● **What needs to be done**
Reproduce the full set of records verbatim.

● **Data records**
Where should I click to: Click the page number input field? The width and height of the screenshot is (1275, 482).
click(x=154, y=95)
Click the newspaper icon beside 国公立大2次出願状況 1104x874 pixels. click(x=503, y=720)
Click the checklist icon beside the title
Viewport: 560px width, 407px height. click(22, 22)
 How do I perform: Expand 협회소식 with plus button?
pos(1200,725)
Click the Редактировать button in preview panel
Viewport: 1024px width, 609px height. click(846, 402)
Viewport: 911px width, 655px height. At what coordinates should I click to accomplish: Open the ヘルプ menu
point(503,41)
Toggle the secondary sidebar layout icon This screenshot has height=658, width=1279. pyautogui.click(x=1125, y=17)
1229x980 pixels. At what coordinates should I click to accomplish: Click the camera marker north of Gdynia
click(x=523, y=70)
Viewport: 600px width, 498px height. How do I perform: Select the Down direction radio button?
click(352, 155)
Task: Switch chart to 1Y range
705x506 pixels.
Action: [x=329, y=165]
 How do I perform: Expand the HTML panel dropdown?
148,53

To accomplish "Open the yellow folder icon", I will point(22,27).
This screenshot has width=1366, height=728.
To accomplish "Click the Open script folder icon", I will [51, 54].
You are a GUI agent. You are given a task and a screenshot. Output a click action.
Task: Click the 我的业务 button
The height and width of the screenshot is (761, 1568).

● **Solved problem**
Where should I click to: Click the page number input field? The width and height of the screenshot is (1275, 482).
click(x=154, y=95)
Click the newspaper icon beside 国公立大2次出願状況 1104x874 pixels. click(x=503, y=720)
Click the checklist icon beside the title
Viewport: 560px width, 407px height. click(22, 22)
 How do I perform: Expand 협회소식 with plus button?
pos(1200,725)
Click the Редактировать button in preview panel
Viewport: 1024px width, 609px height. click(846, 402)
Viewport: 911px width, 655px height. At what coordinates should I click to accomplish: Open the ヘルプ menu
point(503,41)
Toggle the secondary sidebar layout icon This screenshot has height=658, width=1279. pyautogui.click(x=1125, y=17)
1229x980 pixels. At what coordinates should I click to accomplish: Click the camera marker north of Gdynia
click(x=523, y=70)
Viewport: 600px width, 498px height. How do I perform: Select the Down direction radio button?
click(352, 155)
Task: Switch chart to 1Y range
705x506 pixels.
Action: [x=329, y=165]
 How do I perform: Expand the HTML panel dropdown?
148,53

To accomplish "Open the yellow folder icon", I will point(22,27).
This screenshot has width=1366, height=728.
To accomplish "Click the Open script folder icon", I will [51, 54].
You are a GUI agent. You are given a task and a screenshot. Output a click action.
Task: Click the 我的业务 button
The height and width of the screenshot is (761, 1568).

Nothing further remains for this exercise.